----- DOCUMENT EXTRACT

Underneath the noisy newsfeeds and behind the flowery photo opps with lovely lattes, many women are living what Thoreau called “lives of quiet desperation.” I know this because I feel it myself, and I regularly hang out with women who share the same sentiments. Beneath the busy schedules and surface relationships, many women are starving for authentic friendships.
When Mother Teresa visited the affluent Western world, she was wise enough to make the following observation:
“In the developed countries, there is a poverty of intimacy, a poverty of spirit, of loneliness, of lack of love. There is no greater sickness in the world today than that one.”
The Long Loneliness
Dorothy Day who helped found the Catholic Workers Movement and lived faithfully among the poor and working classes had her own sense of poverty: a relational one. As a single mother and as an ordinary believer living in the already/not yet of the kingdom of God, she experienced what she called “the long loneliness” all of her life.

----------
----- SOURCE INFORMATION

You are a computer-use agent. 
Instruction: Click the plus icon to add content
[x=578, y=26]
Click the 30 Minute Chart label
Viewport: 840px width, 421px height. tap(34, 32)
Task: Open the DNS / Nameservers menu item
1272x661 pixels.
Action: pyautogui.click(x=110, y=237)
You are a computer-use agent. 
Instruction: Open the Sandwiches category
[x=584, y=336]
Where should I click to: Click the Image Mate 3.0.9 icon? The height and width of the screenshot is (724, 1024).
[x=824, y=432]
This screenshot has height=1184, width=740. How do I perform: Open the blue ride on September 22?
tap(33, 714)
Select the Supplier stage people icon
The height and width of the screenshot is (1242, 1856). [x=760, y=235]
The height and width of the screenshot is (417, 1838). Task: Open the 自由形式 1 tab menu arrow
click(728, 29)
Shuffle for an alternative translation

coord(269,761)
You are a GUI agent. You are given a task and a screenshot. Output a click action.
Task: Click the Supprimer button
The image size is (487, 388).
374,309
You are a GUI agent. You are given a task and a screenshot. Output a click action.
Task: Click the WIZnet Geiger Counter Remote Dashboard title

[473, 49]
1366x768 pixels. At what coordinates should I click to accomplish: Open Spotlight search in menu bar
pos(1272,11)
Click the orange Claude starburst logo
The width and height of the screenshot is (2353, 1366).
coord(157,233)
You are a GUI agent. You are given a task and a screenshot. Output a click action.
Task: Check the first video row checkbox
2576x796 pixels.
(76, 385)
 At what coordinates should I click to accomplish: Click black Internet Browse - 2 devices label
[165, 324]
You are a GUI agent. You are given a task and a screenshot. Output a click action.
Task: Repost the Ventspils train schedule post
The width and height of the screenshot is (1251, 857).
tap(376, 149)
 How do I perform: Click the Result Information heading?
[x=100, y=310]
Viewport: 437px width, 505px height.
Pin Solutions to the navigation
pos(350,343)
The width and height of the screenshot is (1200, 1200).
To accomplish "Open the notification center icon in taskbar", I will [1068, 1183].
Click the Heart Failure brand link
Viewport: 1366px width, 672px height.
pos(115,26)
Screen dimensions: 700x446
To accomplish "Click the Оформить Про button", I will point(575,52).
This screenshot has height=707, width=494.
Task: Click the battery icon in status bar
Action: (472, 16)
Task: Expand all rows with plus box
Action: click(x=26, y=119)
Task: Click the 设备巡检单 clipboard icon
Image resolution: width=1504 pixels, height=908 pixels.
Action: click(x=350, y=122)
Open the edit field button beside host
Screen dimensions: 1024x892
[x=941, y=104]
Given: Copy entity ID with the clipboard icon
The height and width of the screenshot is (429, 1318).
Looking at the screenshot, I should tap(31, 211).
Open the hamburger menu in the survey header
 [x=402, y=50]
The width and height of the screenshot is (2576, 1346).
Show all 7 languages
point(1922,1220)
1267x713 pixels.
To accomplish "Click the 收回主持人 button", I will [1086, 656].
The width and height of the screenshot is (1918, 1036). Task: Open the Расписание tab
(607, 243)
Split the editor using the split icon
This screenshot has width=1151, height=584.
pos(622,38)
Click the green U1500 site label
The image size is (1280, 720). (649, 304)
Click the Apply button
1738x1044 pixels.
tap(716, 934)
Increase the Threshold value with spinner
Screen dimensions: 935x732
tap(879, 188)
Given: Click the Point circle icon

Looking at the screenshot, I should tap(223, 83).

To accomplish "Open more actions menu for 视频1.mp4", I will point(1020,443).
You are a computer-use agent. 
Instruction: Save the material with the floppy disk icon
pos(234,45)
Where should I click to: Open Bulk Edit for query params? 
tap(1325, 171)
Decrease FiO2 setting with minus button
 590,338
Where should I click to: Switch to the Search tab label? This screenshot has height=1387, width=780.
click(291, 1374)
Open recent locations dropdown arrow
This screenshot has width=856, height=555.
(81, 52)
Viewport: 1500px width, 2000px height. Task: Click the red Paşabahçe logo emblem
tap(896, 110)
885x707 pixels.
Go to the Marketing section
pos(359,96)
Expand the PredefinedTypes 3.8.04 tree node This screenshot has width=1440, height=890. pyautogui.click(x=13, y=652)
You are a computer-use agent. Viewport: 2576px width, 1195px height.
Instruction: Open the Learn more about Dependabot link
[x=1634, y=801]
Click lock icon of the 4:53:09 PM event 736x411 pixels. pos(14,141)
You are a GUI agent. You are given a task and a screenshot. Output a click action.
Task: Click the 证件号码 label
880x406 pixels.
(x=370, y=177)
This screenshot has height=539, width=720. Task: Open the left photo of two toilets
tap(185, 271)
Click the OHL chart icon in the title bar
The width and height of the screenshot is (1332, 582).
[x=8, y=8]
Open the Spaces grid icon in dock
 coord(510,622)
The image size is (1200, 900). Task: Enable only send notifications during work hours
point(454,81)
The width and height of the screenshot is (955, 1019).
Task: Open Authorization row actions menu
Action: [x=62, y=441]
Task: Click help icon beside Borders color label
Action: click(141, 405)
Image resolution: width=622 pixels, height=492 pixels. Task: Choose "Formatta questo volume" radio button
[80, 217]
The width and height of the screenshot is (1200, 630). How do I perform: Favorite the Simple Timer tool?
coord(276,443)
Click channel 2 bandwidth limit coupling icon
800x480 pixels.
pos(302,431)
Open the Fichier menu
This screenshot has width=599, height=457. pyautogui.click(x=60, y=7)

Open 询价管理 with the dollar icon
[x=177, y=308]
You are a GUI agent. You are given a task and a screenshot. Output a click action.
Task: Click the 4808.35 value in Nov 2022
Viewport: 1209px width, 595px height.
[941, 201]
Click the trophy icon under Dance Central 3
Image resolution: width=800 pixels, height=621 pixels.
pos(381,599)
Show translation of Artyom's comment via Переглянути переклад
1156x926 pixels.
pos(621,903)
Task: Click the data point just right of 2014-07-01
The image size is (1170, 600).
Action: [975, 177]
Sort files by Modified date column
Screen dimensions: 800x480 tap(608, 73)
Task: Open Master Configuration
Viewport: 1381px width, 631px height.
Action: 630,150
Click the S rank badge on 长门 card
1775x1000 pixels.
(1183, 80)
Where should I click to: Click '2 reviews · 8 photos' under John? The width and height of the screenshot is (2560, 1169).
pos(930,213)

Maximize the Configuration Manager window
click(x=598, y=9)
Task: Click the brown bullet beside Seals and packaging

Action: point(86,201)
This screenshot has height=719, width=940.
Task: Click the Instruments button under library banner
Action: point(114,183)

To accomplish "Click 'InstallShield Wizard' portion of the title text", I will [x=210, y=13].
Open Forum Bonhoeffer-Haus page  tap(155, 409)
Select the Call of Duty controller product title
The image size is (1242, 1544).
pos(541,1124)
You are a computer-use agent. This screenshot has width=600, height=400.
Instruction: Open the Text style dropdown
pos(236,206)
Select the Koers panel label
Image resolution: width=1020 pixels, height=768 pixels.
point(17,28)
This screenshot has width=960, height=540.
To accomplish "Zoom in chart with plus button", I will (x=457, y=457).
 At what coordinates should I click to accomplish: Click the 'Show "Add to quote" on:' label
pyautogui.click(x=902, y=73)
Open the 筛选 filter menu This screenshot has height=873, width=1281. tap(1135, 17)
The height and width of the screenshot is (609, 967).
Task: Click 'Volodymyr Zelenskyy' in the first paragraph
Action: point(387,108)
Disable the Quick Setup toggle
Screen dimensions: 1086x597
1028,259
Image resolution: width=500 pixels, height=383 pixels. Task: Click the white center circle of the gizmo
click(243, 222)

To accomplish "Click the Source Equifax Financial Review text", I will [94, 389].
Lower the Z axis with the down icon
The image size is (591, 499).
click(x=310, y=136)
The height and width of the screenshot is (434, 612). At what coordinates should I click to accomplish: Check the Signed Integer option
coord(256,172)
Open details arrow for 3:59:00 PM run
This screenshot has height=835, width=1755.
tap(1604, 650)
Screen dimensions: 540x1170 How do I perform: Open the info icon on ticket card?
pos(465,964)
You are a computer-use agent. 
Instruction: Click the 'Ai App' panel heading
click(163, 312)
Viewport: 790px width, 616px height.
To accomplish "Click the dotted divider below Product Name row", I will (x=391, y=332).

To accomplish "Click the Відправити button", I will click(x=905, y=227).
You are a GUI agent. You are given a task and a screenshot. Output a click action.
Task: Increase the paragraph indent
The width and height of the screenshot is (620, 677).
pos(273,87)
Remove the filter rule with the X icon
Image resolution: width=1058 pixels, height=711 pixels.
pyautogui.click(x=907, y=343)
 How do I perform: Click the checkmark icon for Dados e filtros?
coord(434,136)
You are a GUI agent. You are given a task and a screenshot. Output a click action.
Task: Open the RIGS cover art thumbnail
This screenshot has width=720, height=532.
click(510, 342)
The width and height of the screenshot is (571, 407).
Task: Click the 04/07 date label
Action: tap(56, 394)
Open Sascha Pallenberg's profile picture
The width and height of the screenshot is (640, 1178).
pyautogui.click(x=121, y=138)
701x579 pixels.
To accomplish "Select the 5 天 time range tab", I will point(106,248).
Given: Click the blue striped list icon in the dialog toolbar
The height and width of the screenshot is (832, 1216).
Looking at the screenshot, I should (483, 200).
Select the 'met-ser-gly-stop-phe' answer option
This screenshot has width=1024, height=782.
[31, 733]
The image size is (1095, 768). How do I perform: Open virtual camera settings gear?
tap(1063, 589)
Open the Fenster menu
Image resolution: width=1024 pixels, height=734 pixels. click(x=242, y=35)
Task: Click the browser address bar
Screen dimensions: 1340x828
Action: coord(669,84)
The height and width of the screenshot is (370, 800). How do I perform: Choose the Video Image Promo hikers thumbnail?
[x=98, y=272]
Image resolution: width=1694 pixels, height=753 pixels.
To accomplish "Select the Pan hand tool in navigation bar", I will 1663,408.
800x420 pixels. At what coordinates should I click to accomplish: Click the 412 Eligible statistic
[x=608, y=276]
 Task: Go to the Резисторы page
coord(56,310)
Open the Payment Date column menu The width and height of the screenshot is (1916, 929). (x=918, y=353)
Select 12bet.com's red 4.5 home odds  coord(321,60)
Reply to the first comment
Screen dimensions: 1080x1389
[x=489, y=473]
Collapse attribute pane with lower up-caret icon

----------

= PARTS OF THE EXERCISE =
• A. Say whether each of the following statements agrees with the text on loneliness and friendship. For each, answer yes or no and quote the words of the text that decide it. (i) Mother Teresa made her observation while visiting the affluent Western world. (ii) The writer claims not to share the quiet desperation personally. (iii) Dorothy Day experienced "the long loneliness" only in her later years.
• B. Write the next part of the text on loneliness and friendship, beginning after its final sentence.

= ANSWERS =
• A.
(i) Yes: "When Mother Teresa visited the affluent Western world, she was wise enough to make the following observation"
(ii) No: "I know this because I feel it myself"
(iii) No: "she experienced what she called “the long loneliness” all of her life."

• B.
I love that phrase because it honestly depicts an ongoing struggle with feeling alone or never fully known or at ease. We all experience it though to differing degrees and in differing seasonal lengths. As an introvert who does ministry, I feel loneliness both acutely and chronically. Usually when the creeping sense of sadness and aloneness starts to creep in, I try to busy myself to avoid it. Fill the schedule. Work on a project. Read a new book. Get things done.
But as I age, I am learning to lean into loneliness even though it feels scary and vulnerable. For loneliness is a costly invitation to walk more deeply towards our faithful friend, Christ.
Long More, Not Less
I used to deal with unfilled longings like Whack-a-Mole. When one came up, I immediately sought to shove it down and pretend it never showed itself. But this approach to longing and life is more Buddhist than Christian. Desires, as much as they may cause us to ache, remind us that our hearts are made for far more than even the best this earth has to offer us. Piercing desires are homing devices that keep us aligned with our true North and help get us back to our eternal nest.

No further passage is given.